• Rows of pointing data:
************

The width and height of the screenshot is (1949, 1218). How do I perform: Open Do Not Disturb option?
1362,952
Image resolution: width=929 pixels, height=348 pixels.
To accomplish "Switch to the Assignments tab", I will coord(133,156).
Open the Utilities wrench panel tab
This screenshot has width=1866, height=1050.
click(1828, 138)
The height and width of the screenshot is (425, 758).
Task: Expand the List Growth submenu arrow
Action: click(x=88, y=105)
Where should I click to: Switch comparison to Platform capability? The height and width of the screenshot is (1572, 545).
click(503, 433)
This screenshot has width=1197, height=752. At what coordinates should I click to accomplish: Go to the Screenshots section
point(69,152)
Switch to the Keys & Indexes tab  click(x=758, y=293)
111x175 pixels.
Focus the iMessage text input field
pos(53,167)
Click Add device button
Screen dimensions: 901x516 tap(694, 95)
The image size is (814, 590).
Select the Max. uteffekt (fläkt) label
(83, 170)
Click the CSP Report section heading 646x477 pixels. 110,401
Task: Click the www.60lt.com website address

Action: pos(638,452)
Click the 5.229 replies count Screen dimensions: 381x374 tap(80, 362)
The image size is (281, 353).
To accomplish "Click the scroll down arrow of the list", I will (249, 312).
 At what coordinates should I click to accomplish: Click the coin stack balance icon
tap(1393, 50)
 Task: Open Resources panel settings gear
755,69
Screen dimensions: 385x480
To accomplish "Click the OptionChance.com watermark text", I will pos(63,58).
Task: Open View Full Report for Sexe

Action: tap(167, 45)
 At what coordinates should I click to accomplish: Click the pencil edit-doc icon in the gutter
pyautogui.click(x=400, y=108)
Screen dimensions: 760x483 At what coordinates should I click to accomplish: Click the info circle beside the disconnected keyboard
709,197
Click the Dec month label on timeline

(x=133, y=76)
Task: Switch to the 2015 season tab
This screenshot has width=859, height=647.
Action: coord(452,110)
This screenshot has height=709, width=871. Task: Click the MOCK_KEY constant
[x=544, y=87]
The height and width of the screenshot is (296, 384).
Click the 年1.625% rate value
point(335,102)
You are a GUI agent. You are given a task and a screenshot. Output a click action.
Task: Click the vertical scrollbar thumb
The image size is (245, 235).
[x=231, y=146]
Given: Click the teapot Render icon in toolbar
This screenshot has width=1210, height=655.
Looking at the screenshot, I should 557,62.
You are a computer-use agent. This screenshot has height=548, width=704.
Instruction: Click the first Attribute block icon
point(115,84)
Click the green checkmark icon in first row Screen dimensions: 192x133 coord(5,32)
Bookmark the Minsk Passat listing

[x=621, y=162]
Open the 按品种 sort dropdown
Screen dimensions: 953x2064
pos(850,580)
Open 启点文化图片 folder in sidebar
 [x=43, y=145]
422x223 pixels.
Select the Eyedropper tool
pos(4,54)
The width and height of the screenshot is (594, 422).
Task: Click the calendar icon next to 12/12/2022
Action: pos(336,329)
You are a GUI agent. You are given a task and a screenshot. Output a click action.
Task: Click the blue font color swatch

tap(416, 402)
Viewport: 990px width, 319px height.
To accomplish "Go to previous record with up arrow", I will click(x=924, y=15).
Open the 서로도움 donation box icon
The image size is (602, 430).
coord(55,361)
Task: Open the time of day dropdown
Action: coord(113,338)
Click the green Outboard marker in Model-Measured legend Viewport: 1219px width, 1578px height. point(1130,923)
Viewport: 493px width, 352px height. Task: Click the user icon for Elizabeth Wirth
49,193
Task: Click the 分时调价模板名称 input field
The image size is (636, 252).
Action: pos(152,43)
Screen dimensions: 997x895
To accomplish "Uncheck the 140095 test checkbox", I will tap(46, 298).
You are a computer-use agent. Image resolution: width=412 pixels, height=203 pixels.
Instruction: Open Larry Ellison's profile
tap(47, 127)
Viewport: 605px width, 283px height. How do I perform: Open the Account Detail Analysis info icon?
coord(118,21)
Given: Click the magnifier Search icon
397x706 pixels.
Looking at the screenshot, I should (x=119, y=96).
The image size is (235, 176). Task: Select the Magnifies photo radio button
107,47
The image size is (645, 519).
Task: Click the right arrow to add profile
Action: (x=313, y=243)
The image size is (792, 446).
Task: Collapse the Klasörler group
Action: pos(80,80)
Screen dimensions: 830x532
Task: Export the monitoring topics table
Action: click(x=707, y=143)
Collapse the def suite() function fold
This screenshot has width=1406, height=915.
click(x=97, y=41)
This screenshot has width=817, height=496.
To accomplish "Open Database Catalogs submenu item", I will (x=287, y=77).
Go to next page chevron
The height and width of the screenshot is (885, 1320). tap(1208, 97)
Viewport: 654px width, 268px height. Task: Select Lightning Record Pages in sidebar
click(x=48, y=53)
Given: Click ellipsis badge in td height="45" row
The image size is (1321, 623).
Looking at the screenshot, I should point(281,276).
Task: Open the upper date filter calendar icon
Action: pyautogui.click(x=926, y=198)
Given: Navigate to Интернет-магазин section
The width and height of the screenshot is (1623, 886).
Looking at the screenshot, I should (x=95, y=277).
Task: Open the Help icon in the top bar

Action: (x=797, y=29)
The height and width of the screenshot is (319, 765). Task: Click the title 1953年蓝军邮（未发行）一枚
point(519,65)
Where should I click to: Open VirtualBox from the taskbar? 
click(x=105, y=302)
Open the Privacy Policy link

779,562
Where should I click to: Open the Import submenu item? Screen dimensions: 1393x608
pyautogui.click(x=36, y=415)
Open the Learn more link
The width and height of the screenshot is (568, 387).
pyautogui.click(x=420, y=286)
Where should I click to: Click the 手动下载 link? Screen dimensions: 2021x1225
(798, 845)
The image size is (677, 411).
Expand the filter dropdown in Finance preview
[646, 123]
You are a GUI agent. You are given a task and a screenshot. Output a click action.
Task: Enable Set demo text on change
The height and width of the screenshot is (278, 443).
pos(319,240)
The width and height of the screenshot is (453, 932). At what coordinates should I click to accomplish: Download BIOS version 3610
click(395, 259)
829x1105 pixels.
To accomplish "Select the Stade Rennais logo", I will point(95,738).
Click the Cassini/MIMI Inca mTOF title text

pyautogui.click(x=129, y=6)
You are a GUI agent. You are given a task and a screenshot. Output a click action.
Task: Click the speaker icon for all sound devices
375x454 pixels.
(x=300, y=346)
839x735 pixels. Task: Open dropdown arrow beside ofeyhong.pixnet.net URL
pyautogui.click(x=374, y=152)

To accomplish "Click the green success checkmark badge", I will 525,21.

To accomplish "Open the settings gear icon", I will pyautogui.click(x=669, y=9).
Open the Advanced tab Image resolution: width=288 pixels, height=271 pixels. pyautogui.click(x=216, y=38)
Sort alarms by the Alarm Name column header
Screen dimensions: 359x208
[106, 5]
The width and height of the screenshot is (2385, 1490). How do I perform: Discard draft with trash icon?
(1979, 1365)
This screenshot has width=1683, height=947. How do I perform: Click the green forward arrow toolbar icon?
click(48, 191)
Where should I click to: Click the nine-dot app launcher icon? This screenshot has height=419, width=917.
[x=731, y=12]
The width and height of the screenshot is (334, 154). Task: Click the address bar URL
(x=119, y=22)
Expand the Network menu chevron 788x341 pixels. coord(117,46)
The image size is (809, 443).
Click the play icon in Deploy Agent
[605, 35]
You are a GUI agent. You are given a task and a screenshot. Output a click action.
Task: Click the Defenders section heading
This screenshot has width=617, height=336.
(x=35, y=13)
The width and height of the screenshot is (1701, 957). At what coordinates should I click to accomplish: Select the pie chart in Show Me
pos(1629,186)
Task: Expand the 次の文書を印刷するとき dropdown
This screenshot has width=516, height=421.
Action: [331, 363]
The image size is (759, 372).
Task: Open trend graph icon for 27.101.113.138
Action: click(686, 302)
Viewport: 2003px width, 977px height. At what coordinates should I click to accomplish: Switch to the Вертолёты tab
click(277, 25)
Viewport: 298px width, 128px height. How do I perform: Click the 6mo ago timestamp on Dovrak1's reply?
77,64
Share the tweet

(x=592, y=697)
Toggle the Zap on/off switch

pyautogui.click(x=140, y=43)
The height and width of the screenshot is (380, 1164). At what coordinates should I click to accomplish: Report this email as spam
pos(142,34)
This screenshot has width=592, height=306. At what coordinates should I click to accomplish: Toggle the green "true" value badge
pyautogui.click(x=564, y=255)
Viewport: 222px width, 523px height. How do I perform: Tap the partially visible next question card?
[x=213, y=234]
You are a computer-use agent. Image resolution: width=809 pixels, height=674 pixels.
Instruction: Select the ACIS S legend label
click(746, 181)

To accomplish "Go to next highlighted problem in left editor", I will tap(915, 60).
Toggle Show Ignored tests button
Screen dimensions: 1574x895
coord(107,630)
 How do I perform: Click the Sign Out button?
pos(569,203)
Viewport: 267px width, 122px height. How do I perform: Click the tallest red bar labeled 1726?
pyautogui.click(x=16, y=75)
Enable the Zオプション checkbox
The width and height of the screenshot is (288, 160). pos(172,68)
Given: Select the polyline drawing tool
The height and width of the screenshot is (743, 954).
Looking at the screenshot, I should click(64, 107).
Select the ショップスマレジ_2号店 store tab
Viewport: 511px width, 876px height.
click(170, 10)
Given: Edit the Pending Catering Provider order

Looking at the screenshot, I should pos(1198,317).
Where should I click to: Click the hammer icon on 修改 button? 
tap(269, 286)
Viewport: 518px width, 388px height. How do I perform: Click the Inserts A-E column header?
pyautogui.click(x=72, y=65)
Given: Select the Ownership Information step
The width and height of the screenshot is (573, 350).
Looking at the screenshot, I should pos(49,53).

************

• REQUIRED WORK: Convert the listing, from the line containing "Given: Select the Ownership Information step" down through its final line, into a Markdown table with the columns Row and Line, numbering each row and leaving out any blank lines.

• FULL RESPONSE:
| Row | Line |
|---|---|
| 1 | Given: Select the Ownership Information step |
| 2 | The width and height of the screenshot is (573, 350). |
| 3 | Looking at the screenshot, I should pos(49,53). |